• TASK OBJECTIVE
Find how many lines below hold "search", then state that number by itself.

• EXCERPTED RECORDS
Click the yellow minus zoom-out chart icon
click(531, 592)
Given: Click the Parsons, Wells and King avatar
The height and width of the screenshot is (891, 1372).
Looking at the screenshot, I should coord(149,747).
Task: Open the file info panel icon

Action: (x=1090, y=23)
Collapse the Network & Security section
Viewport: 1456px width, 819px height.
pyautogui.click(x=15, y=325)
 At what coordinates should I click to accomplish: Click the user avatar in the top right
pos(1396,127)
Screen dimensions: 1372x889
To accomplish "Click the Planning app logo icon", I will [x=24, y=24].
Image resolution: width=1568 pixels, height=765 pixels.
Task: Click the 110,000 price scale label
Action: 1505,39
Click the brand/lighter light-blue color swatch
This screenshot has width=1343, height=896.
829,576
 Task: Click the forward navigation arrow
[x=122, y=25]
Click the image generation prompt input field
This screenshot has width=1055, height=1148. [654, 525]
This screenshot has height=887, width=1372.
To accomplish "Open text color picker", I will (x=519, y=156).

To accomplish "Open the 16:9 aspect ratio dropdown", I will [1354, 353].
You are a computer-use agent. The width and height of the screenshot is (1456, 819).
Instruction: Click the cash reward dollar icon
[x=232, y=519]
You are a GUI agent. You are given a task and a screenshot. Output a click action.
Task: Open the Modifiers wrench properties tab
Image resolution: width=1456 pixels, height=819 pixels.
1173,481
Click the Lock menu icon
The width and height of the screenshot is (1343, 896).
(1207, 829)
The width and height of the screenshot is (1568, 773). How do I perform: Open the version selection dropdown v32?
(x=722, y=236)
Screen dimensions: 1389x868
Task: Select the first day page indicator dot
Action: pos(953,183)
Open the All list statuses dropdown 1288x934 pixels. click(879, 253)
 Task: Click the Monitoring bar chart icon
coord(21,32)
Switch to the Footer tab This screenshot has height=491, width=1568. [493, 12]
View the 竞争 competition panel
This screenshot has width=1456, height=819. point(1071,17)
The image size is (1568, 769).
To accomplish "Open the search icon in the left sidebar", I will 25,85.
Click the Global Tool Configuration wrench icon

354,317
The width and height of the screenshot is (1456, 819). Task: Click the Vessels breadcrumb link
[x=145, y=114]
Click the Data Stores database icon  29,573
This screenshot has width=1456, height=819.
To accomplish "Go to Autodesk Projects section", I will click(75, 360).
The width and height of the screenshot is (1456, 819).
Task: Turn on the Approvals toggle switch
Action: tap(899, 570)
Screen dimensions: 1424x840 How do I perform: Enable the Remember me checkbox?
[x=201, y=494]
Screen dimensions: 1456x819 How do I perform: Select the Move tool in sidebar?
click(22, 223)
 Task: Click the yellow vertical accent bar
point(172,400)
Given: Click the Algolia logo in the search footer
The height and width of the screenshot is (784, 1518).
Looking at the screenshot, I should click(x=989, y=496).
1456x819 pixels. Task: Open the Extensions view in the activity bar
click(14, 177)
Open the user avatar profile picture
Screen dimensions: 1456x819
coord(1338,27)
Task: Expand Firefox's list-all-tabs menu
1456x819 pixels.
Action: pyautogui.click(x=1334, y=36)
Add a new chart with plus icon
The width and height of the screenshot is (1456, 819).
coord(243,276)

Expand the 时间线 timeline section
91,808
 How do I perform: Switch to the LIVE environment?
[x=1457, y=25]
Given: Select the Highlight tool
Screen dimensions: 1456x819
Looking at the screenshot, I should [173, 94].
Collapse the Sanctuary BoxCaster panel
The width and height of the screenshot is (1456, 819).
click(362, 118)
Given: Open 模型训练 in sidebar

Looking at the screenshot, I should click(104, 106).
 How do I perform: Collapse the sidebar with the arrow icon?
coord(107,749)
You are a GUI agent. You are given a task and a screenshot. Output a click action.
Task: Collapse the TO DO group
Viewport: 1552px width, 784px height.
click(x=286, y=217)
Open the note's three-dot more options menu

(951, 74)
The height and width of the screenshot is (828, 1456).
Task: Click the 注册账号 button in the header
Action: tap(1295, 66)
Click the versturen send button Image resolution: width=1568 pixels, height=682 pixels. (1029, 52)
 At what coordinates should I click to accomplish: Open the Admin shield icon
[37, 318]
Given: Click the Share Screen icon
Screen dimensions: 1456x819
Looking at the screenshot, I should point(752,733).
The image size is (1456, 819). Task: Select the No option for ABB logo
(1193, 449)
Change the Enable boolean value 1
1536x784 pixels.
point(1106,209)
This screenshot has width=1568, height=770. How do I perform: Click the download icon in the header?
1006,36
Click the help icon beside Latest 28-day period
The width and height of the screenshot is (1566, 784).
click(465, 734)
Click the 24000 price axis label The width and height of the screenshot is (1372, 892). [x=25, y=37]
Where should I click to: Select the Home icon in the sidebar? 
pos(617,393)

• RESULT
2